Exercise requirements -
Return the data below in full, exactly as it stands.

====================

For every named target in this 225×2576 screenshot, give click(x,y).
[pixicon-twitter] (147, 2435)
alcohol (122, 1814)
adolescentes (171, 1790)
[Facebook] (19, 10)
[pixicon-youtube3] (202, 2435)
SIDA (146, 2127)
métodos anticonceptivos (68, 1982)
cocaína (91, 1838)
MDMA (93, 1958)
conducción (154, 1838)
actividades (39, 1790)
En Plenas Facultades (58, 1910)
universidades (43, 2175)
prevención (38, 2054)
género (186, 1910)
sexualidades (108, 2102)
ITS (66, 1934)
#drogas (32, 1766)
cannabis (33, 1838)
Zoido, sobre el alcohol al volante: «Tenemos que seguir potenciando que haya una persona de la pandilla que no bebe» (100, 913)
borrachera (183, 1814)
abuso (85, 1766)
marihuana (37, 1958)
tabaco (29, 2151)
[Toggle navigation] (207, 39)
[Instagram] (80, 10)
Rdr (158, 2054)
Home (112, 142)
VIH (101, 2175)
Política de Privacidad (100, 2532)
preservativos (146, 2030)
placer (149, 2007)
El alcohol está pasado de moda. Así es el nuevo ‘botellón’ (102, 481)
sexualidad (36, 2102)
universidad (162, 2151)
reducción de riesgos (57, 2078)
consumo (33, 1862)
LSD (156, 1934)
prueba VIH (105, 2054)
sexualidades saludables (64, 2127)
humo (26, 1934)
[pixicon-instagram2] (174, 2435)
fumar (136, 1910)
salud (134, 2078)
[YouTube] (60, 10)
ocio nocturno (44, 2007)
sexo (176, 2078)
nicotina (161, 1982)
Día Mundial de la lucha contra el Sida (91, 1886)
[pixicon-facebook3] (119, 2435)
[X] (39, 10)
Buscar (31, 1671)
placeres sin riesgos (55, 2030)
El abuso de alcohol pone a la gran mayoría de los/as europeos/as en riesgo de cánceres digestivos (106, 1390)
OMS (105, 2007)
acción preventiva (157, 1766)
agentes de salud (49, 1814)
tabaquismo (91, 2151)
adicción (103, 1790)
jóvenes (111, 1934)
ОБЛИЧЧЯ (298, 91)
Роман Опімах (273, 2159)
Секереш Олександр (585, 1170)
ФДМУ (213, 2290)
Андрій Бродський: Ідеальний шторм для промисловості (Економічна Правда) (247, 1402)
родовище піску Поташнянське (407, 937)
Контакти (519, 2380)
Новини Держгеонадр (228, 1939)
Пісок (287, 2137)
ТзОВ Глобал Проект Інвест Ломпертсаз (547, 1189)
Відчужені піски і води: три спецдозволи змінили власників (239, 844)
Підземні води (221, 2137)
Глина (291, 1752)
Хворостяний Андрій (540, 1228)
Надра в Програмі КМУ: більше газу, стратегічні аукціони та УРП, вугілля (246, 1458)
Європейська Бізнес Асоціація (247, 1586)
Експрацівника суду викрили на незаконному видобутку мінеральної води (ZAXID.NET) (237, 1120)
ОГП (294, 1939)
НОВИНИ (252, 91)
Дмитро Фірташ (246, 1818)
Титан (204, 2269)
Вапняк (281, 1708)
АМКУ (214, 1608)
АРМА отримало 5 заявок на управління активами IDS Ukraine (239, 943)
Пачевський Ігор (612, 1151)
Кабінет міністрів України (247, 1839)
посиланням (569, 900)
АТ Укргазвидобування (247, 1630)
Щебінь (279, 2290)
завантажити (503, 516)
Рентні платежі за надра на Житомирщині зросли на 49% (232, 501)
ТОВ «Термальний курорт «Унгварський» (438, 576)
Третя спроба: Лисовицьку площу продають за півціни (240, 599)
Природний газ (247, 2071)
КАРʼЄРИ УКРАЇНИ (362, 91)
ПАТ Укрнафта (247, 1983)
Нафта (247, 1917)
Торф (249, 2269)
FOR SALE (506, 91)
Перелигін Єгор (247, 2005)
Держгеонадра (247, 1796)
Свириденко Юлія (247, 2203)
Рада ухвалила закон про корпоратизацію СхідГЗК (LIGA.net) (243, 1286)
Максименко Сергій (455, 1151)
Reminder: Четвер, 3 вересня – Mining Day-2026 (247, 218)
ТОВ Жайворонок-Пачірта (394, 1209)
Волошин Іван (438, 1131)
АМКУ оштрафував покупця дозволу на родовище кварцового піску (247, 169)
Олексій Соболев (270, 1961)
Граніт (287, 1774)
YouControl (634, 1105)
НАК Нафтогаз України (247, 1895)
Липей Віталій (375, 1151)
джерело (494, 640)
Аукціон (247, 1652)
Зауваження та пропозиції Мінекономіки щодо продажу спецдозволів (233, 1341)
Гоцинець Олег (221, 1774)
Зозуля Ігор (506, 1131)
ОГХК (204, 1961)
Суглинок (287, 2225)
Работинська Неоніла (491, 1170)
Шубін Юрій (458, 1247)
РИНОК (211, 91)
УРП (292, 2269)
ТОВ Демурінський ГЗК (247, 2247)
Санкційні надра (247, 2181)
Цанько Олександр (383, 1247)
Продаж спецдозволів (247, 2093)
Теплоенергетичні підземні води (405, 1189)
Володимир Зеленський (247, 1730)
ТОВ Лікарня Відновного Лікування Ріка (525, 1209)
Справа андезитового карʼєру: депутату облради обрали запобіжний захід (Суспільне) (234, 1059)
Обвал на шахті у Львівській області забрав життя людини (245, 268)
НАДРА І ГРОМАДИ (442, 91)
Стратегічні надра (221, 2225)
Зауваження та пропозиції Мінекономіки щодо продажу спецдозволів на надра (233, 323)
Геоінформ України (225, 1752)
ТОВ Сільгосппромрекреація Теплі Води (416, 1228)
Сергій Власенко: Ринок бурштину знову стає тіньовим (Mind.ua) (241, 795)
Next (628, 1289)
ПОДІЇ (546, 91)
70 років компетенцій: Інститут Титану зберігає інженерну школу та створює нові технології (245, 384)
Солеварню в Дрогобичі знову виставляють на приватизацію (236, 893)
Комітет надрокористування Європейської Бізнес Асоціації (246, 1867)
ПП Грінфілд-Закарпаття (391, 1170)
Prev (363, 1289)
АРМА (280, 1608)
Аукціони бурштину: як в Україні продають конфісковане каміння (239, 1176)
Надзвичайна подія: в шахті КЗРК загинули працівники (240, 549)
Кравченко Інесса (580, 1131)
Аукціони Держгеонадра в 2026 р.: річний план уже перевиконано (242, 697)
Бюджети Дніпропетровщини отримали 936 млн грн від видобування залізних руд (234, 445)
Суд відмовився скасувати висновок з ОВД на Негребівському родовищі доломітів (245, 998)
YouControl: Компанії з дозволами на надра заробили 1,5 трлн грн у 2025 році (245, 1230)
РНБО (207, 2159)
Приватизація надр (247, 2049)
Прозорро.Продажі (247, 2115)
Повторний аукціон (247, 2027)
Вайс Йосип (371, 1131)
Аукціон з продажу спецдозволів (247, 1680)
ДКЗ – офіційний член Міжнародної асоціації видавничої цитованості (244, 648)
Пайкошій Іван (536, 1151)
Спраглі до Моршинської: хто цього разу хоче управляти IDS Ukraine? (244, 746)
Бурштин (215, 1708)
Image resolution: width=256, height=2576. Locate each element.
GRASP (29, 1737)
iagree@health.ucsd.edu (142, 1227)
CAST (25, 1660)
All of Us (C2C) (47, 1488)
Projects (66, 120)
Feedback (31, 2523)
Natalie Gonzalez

====================

Written response -
For every named target in this 225×2576 screenshot, give click(x,y).
[pixicon-twitter] (147, 2435)
alcohol (122, 1814)
adolescentes (171, 1790)
[Facebook] (19, 10)
[pixicon-youtube3] (202, 2435)
SIDA (146, 2127)
métodos anticonceptivos (68, 1982)
cocaína (91, 1838)
MDMA (93, 1958)
conducción (154, 1838)
actividades (39, 1790)
En Plenas Facultades (58, 1910)
universidades (43, 2175)
prevención (38, 2054)
género (186, 1910)
sexualidades (108, 2102)
ITS (66, 1934)
#drogas (32, 1766)
cannabis (33, 1838)
Zoido, sobre el alcohol al volante: «Tenemos que seguir potenciando que haya una persona de la pandilla que no bebe» (100, 913)
borrachera (183, 1814)
abuso (85, 1766)
marihuana (37, 1958)
tabaco (29, 2151)
[Toggle navigation] (207, 39)
[Instagram] (80, 10)
Rdr (158, 2054)
Home (112, 142)
VIH (101, 2175)
Política de Privacidad (100, 2532)
preservativos (146, 2030)
placer (149, 2007)
El alcohol está pasado de moda. Así es el nuevo ‘botellón’ (102, 481)
sexualidad (36, 2102)
universidad (162, 2151)
reducción de riesgos (57, 2078)
consumo (33, 1862)
LSD (156, 1934)
prueba VIH (105, 2054)
sexualidades saludables (64, 2127)
humo (26, 1934)
[pixicon-instagram2] (174, 2435)
fumar (136, 1910)
salud (134, 2078)
[YouTube] (60, 10)
ocio nocturno (44, 2007)
sexo (176, 2078)
nicotina (161, 1982)
Día Mundial de la lucha contra el Sida (91, 1886)
[pixicon-facebook3] (119, 2435)
[X] (39, 10)
Buscar (31, 1671)
placeres sin riesgos (55, 2030)
El abuso de alcohol pone a la gran mayoría de los/as europeos/as en riesgo de cánceres digestivos (106, 1390)
OMS (105, 2007)
acción preventiva (157, 1766)
agentes de salud (49, 1814)
tabaquismo (91, 2151)
adicción (103, 1790)
jóvenes (111, 1934)
ОБЛИЧЧЯ (298, 91)
Роман Опімах (273, 2159)
Секереш Олександр (585, 1170)
ФДМУ (213, 2290)
Андрій Бродський: Ідеальний шторм для промисловості (Економічна Правда) (247, 1402)
родовище піску Поташнянське (407, 937)
Контакти (519, 2380)
Новини Держгеонадр (228, 1939)
Пісок (287, 2137)
ТзОВ Глобал Проект Інвест Ломпертсаз (547, 1189)
Відчужені піски і води: три спецдозволи змінили власників (239, 844)
Підземні води (221, 2137)
Глина (291, 1752)
Хворостяний Андрій (540, 1228)
Надра в Програмі КМУ: більше газу, стратегічні аукціони та УРП, вугілля (246, 1458)
Європейська Бізнес Асоціація (247, 1586)
Експрацівника суду викрили на незаконному видобутку мінеральної води (ZAXID.NET) (237, 1120)
ОГП (294, 1939)
НОВИНИ (252, 91)
Дмитро Фірташ (246, 1818)
Титан (204, 2269)
Вапняк (281, 1708)
АМКУ (214, 1608)
АРМА отримало 5 заявок на управління активами IDS Ukraine (239, 943)
Пачевський Ігор (612, 1151)
Кабінет міністрів України (247, 1839)
посиланням (569, 900)
АТ Укргазвидобування (247, 1630)
Щебінь (279, 2290)
завантажити (503, 516)
Рентні платежі за надра на Житомирщині зросли на 49% (232, 501)
ТОВ «Термальний курорт «Унгварський» (438, 576)
Третя спроба: Лисовицьку площу продають за півціни (240, 599)
Природний газ (247, 2071)
КАРʼЄРИ УКРАЇНИ (362, 91)
ПАТ Укрнафта (247, 1983)
Нафта (247, 1917)
Торф (249, 2269)
FOR SALE (506, 91)
Перелигін Єгор (247, 2005)
Держгеонадра (247, 1796)
Свириденко Юлія (247, 2203)
Рада ухвалила закон про корпоратизацію СхідГЗК (LIGA.net) (243, 1286)
Максименко Сергій (455, 1151)
Reminder: Четвер, 3 вересня – Mining Day-2026 (247, 218)
ТОВ Жайворонок-Пачірта (394, 1209)
Волошин Іван (438, 1131)
АМКУ оштрафував покупця дозволу на родовище кварцового піску (247, 169)
Олексій Соболев (270, 1961)
Граніт (287, 1774)
YouControl (634, 1105)
НАК Нафтогаз України (247, 1895)
Липей Віталій (375, 1151)
джерело (494, 640)
Аукціон (247, 1652)
Зауваження та пропозиції Мінекономіки щодо продажу спецдозволів (233, 1341)
Гоцинець Олег (221, 1774)
Зозуля Ігор (506, 1131)
ОГХК (204, 1961)
Суглинок (287, 2225)
Работинська Неоніла (491, 1170)
Шубін Юрій (458, 1247)
РИНОК (211, 91)
УРП (292, 2269)
ТОВ Демурінський ГЗК (247, 2247)
Санкційні надра (247, 2181)
Цанько Олександр (383, 1247)
Продаж спецдозволів (247, 2093)
Теплоенергетичні підземні води (405, 1189)
Володимир Зеленський (247, 1730)
ТОВ Лікарня Відновного Лікування Ріка (525, 1209)
Справа андезитового карʼєру: депутату облради обрали запобіжний захід (Суспільне) (234, 1059)
Обвал на шахті у Львівській області забрав життя людини (245, 268)
НАДРА І ГРОМАДИ (442, 91)
Стратегічні надра (221, 2225)
Зауваження та пропозиції Мінекономіки щодо продажу спецдозволів на надра (233, 323)
Геоінформ України (225, 1752)
ТОВ Сільгосппромрекреація Теплі Води (416, 1228)
Сергій Власенко: Ринок бурштину знову стає тіньовим (Mind.ua) (241, 795)
Next (628, 1289)
ПОДІЇ (546, 91)
70 років компетенцій: Інститут Титану зберігає інженерну школу та створює нові технології (245, 384)
Солеварню в Дрогобичі знову виставляють на приватизацію (236, 893)
Комітет надрокористування Європейської Бізнес Асоціації (246, 1867)
ПП Грінфілд-Закарпаття (391, 1170)
Prev (363, 1289)
АРМА (280, 1608)
Аукціони бурштину: як в Україні продають конфісковане каміння (239, 1176)
Надзвичайна подія: в шахті КЗРК загинули працівники (240, 549)
Кравченко Інесса (580, 1131)
Аукціони Держгеонадра в 2026 р.: річний план уже перевиконано (242, 697)
Бюджети Дніпропетровщини отримали 936 млн грн від видобування залізних руд (234, 445)
Суд відмовився скасувати висновок з ОВД на Негребівському родовищі доломітів (245, 998)
YouControl: Компанії з дозволами на надра заробили 1,5 трлн грн у 2025 році (245, 1230)
РНБО (207, 2159)
Приватизація надр (247, 2049)
Прозорро.Продажі (247, 2115)
Повторний аукціон (247, 2027)
Вайс Йосип (371, 1131)
Аукціон з продажу спецдозволів (247, 1680)
ДКЗ – офіційний член Міжнародної асоціації видавничої цитованості (244, 648)
Пайкошій Іван (536, 1151)
Спраглі до Моршинської: хто цього разу хоче управляти IDS Ukraine? (244, 746)
Бурштин (215, 1708)
Image resolution: width=256, height=2576. Locate each element.
GRASP (29, 1737)
iagree@health.ucsd.edu (142, 1227)
CAST (25, 1660)
All of Us (C2C) (47, 1488)
Projects (66, 120)
Feedback (31, 2523)
Natalie Gonzalez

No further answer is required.